“Lobby wars” will hurt buy-side interests in Brussels says SunGard exec
As the European Commission prepares new rules that will reform Europe’s capital markets, buy-side market participants must be careful to ensure that they are not misunderstood and even side-lined by politicians in Brussels, warns David Morgan, director for trading and client connectivity, capital markets at financial technology provider SunGard.
“In recent years, we have seen significant lobbying efforts by various different interest groups, including exchanges and banks,” he said. “What’s been surprising is that the buy-side has not until very recently raised its voice. That is a problem.”
Long-term institutional investors have expressed concerns in recent months that European legislators are ignoring their interests and taking an overly negative view of financial services firms in general, rather than listening to reasoned arguments about how to make markets work better.
In November, Christophe Roupie, global head of trading and securities financing, AXA Investment Managers, suggested to an audience in London that a dangerous lack of communication and understanding between trading market practitioners and rule makers in Brussels is threatening the effectiveness of the region’s capital markets. According to Morgan, the problem stems from an overreaction to the financial crisis, tinged with a lack of understanding about the role and contribution of different kinds of market participants.
“Even the buy-side tends to be perceived by politicians as part of the evil finance sector these days, so there is a feeling that Brussels isn’t listening to buy-side representatives when they try to put their view across,” he said. “Regulation should help the end-investor, but the buy-side are not seen as helping you and me – instead they are sometimes seen as part of the nefarious financial services industry. That needs to change.”
Claims that the buy-side are being ignored have been contested by Jasper Jorritsma, a policy offer at the EC, who told audience members at the same event that lobbying was not simply a matter of how many lobbyists an organisation or sector could mobile, but also of identity and whether or not the lobbyist was representing legitimate interests. “The buy-side does have a loud voice when it says something. They are very much heard,” he insisted.
However, Jorritsma was later heckled by audience members, who expressed outrage at his support for “Byzantine” proposals in MiFID II to force market makers to stay active in financial markets regardless of the prevailing market conditions.
At present, a large proportion of industry attention is focused on MiFID II, which is effectively the EC legislation that will set out the trading rules for European Union exchanges, brokers, asset managers and other market participants. It is the successor to the original MiFID, which brought competition between trading venues when it was introduced in 2007. The aim of MiFID II is to take account of the enormous changes in trading technology and market structure that have taken place over the last five years, including the rise of high-frequency trading, multilateral trading facilities, dark pools, broker crossing networks and the increasing usage of advanced trading algorithms.

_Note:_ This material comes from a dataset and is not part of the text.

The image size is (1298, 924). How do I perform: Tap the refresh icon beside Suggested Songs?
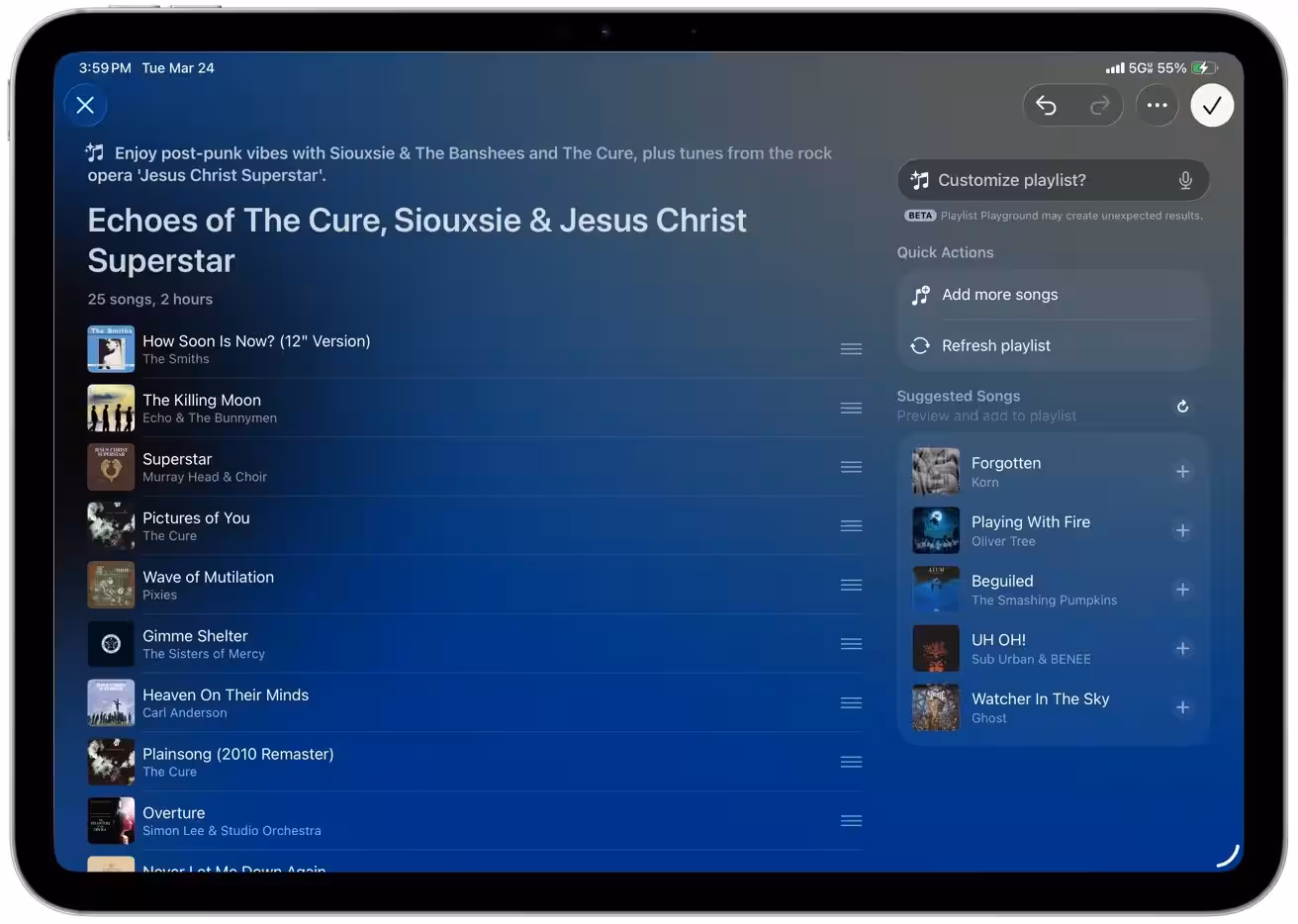click(1182, 406)
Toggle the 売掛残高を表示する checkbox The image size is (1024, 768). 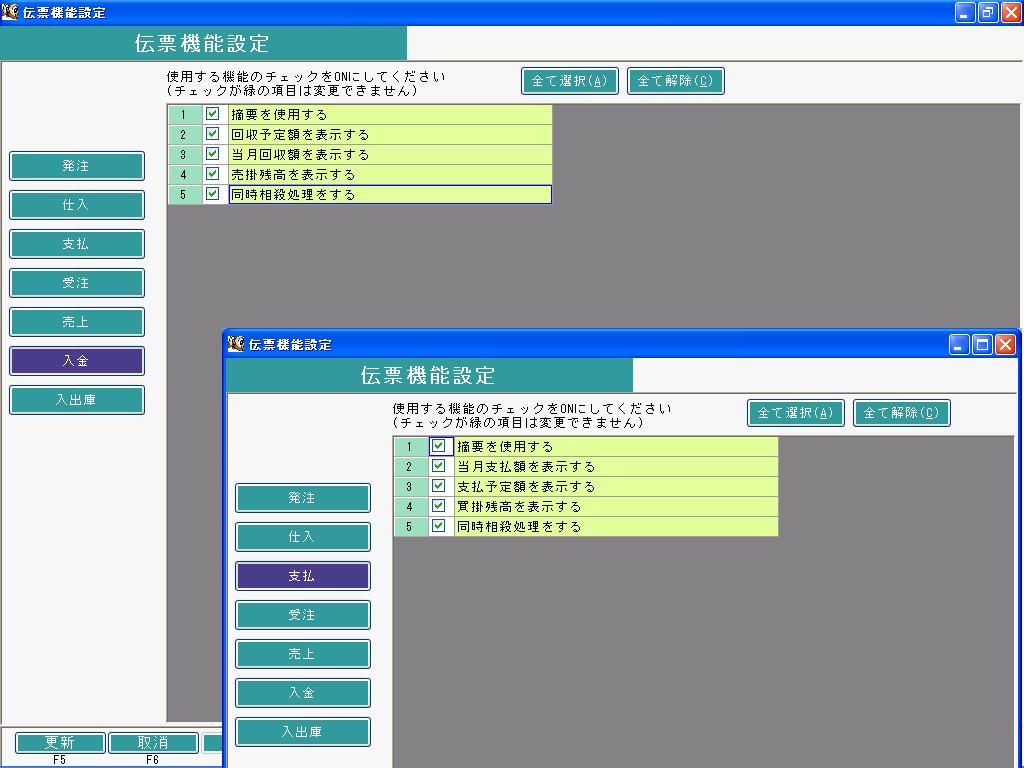[212, 174]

According to Morgan, one of the key areas in which the buy-side needs to be heard is the debate over the role of broker crossing networks, non-displayed trading platforms used by brokers to cross client flow without paying exchange fees. As BCNs do not fall into any of the categories of trading platform identified by the original MiFID, they are effectively unregulated – a situation that the EC is keen to end in the upcoming MiFID II rules.
“BCNs are the loophole that brokers found in MiFID,” he said. “The regulation expected that they would set up systematic internalisers to do their in-house trading, but the SI category would have required them to publish prices for everything other than large size trades, which they didn’t want to do. These BCNs automated the broker’s upstairs trading operation, which had always existed, and made it much easier to match small orders that way too.”
The problem for the buy-side is that, under the latest draft of the upcoming MiFID II rules, MTFs must offer fair and open access to all market participants. That means they would be unable to exclude any potential counterparty from interacting on their venue, so long as that party conforms to basic trading rules. At a stroke, the rule does away with one of the strongest advantages of BCNs to institutional investors, who typically use them to minimise their market impact, in part by avoiding lit markets that might contain predatory high-frequency trading firms.
Institutional investors typically distrust high-frequency trading because they fear that predatory HFT firms are preying on their flow, trading against their orders and creating an adverse market impact that hurts their ability to trade in blocks. Senior buy-side representatives, including Adrian Fitzpatrick, head of investment dealing at buy-side firm Kames Capital, have characterised HFTs as predatory “vultures” that simply steal from long-term investors. According to Morgan, the danger of poor buy-side representation in Brussels is that investors will be forced to accept a new rulebook that takes away their preferred method of execution, i.e. executing orders algorithmically in the dark.
“The fact is that the buy-side likes the current facilities in BCNs to get the smaller dark algorithmic orders done,” said Morgan. “But without a reference price waiver, BCNs will have to publish prices. If the buy-side loses their favoured method of execution, this will bring fear and insecurity to the markets and will hurt liquidity.”
MiFID II, which is currently being negotiated between the European Parliament and the Council of Ministers, is expected to take effect in 2015 and 2016, according to the latest estimates from Kay Swinburne, MEP and member of the European Parliament’s ECON Committee.